京大病院小児科に「楽しい時間」をプレゼントしていらっしゃるボランティアグループ
にこにこトマトさんのニュースレターに04年10月からへなちょこなコラムを書かせていただいています。
コラムのタイトルは「もう一人の主役」。神田さんがつけてくださいました(わーい)。
弟と私(7)
入学式シーズンになると高校の入学式を思い出して胸がキュッと痛みます。
私の高校の入学式の日、弟はまだ入院していました。心停止の時間が長かったことと強い薬を使ったことが原因で、弟の記憶は数年前で止まったままでしたが、幸い順調に回復傾向で、母は毎日2時間半かけて面会に通っていました。それまで電車に乗ることもほとんどなかったような母が毎日遠くの病院に通うことがどんなに大変なことか、我が子が入院しているという状況がどんなにつらく、余裕をなくさせることか、私はわかっていました。でも、あんなに頑張って入学した高校の入学式だから、どうしても母にも来てほしいという気持ちを抑えられませんでした。

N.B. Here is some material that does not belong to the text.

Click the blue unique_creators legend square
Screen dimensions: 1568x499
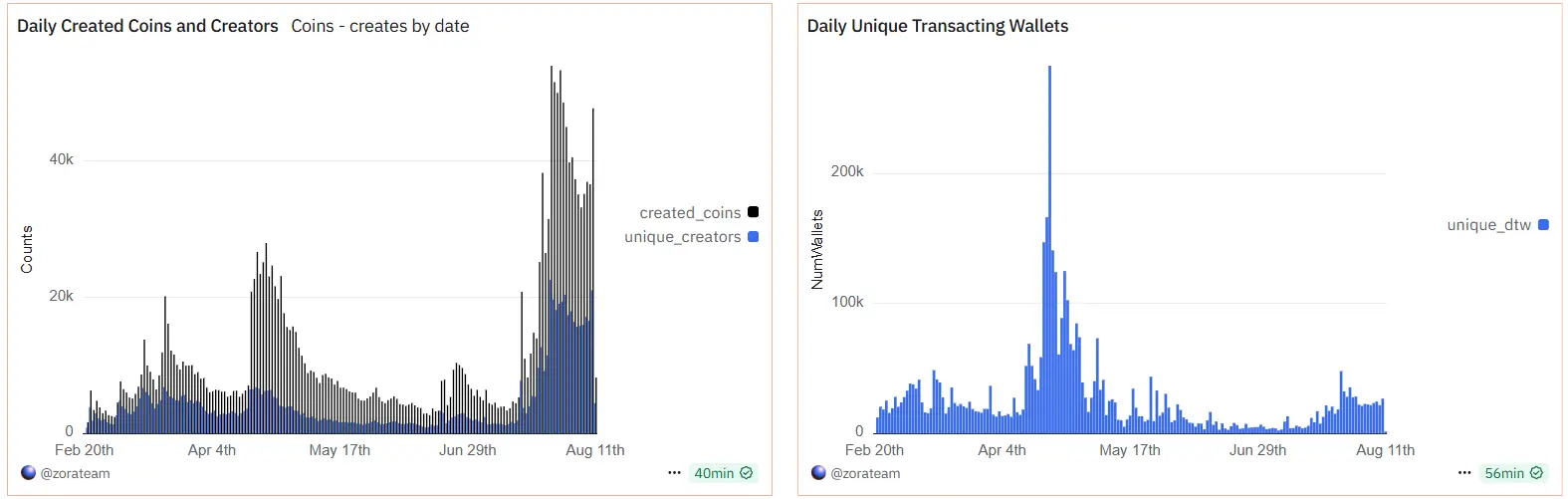click(x=753, y=236)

母はとても困っていました。無理のないことです。「どうしてもお母さんも行かないとだめなの?もう高校生になるのに?」と何度も聞かれましたが、新しい高校生活への不安も手伝って、私は「一人で行くからいいよ」と言ってあげることができませんでした。
入学式の日、母は弟の着替えなどが詰まった大きな紙袋の面会セットを持って高校まで一緒に行ってくれました。私は嬉しい気持ちがちょこっとと申し訳ない気持ちがたくさんで、「やっぱり一人で来たらよかった、一人で来ないとだめだったのに」と思うと涙が出そうで、考えないようにしていました。こんな日に限って駅のコインロッカーに空きがなく、母と2人ロッカーを探して歩き回りながら、私は後悔していました。訳を聞いた駅長さんが駅長室に荷物を置かせてくださいました。何度も頭を下げる母の姿を見て胸が痛み、関係のない人にまで迷惑をかけてしまったことで、私はさらに小さくなりました。入学式の晴れ晴れしい気持ちはかけらも残っていませんでした。ぐったり疲れた表情の母と2人高校まで歩く道のりは悲しく、重いものでした。
入学式前に友人と会いました。母が友人のスカートの裾がほつれていることに気づき、安全ピンで留めてあげました。母に優しくされる友人を、うらやましく眺めました。式が終わってすぐ母は病院に行くために先に帰り、私は友人と一緒に帰ったのですが、帰り道、友人に「さっきおばちゃんがみんなの前でスカート直してくれたん、めっちゃ恥ずかしかったわ」と笑いながら言われ、私は「そうやんな、ごめんね」と話を合わせるしかありませんでした。
友人と別れた後、家まで一人歩きながら、悲しくて、悲しくて、たまらなくなりました。どうして私の弟は病気なんだろう?どうして今入院しないといけないんだろう?どうして私は今ひとりなんだろう?
私が、母に入学式に来てほしいとわがままを言ったから、もう高校生なのに母に来てほしいと思ってしまったから、自分が悪いから今こんなつらい気持ちにならないといけないのだ、そう思いました。どうしてもっと母を思いやることができなかったのだろうと自分を憎みました。